┌────────
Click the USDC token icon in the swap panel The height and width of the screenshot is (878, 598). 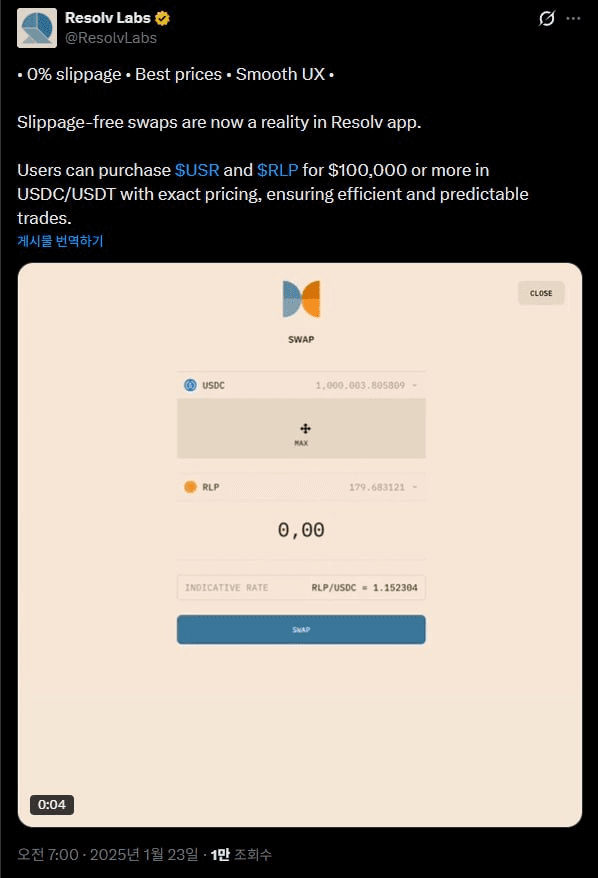[x=190, y=385]
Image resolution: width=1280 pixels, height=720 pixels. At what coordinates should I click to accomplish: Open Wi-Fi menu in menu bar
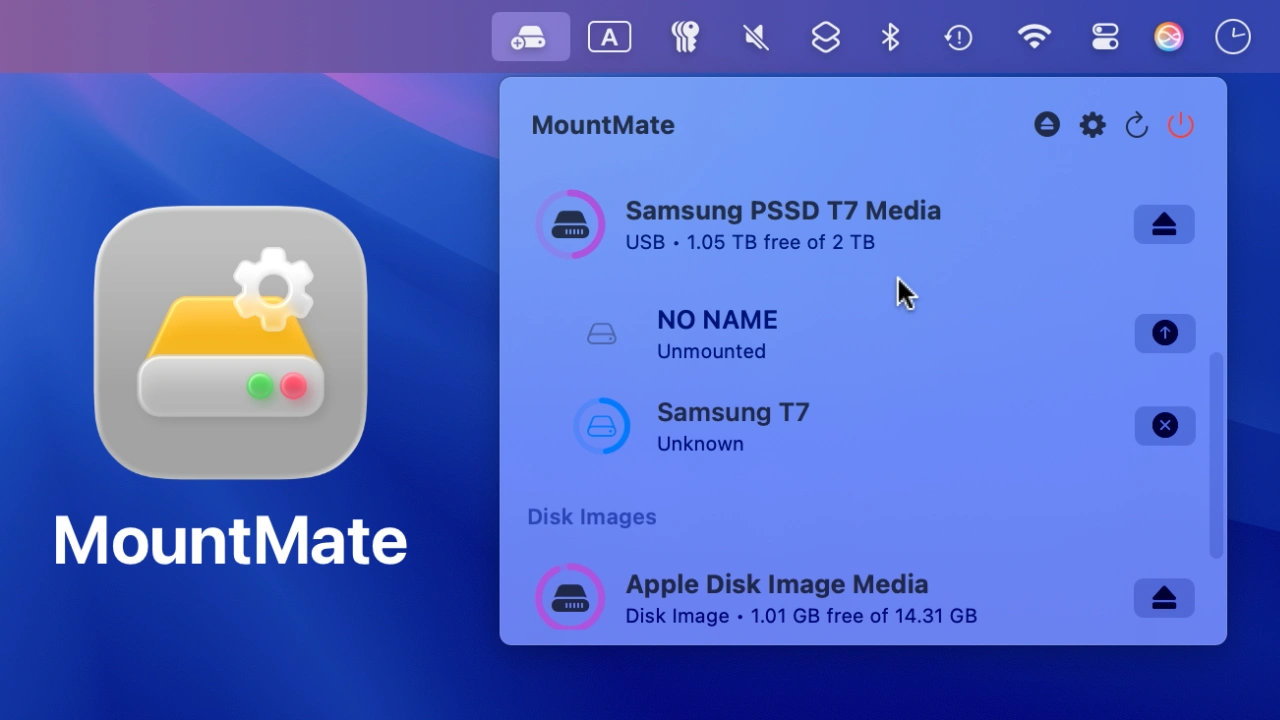pyautogui.click(x=1034, y=38)
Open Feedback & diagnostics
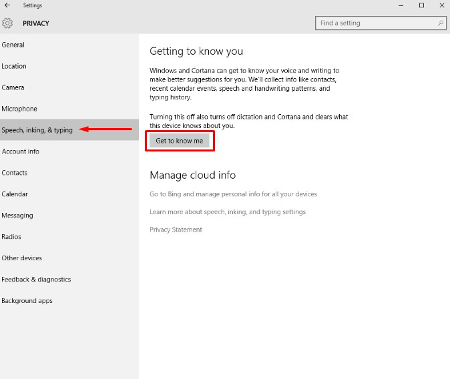This screenshot has height=379, width=450. (x=69, y=279)
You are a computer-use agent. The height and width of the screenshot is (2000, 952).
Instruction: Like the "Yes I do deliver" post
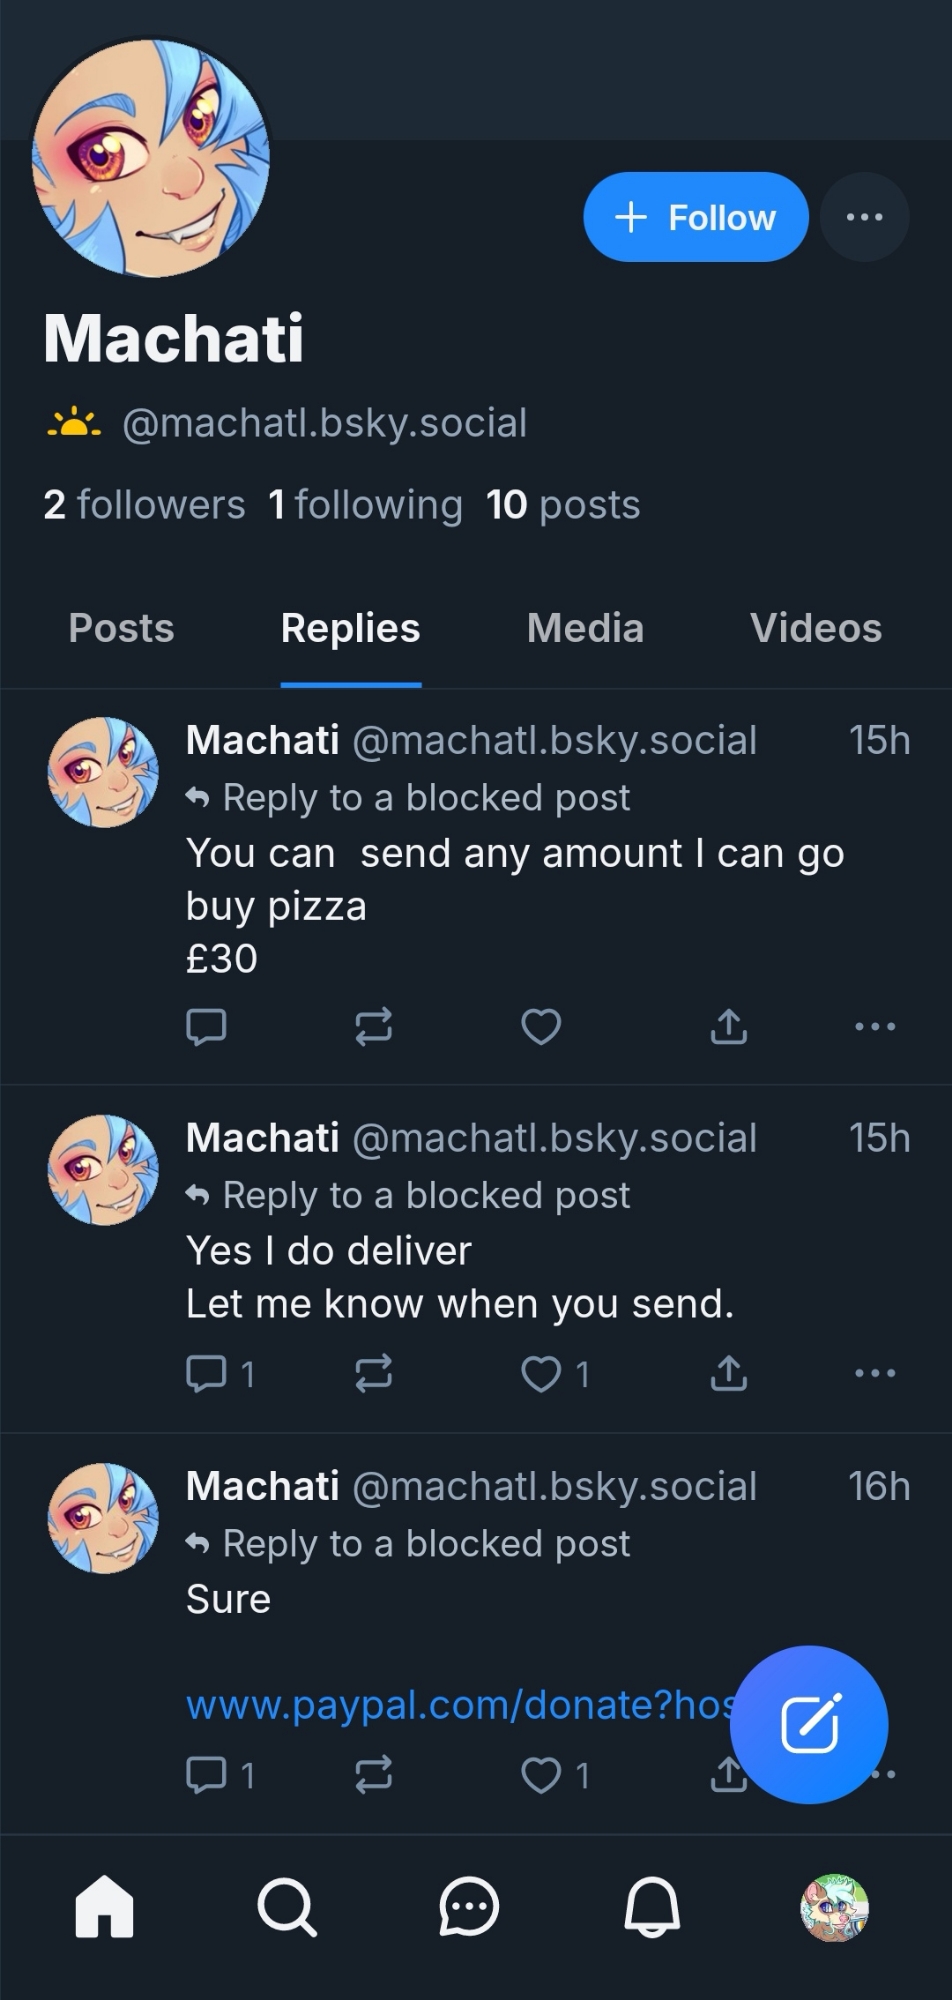[541, 1373]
└────────
Try it: Omitting all pictures, retype exactly the lines from the line containing "You are a computer-use" down to the last line above, both ends included.

Problem solution:
You are a computer-use agent. The height and width of the screenshot is (2000, 952).
Instruction: Like the "Yes I do deliver" post
[541, 1373]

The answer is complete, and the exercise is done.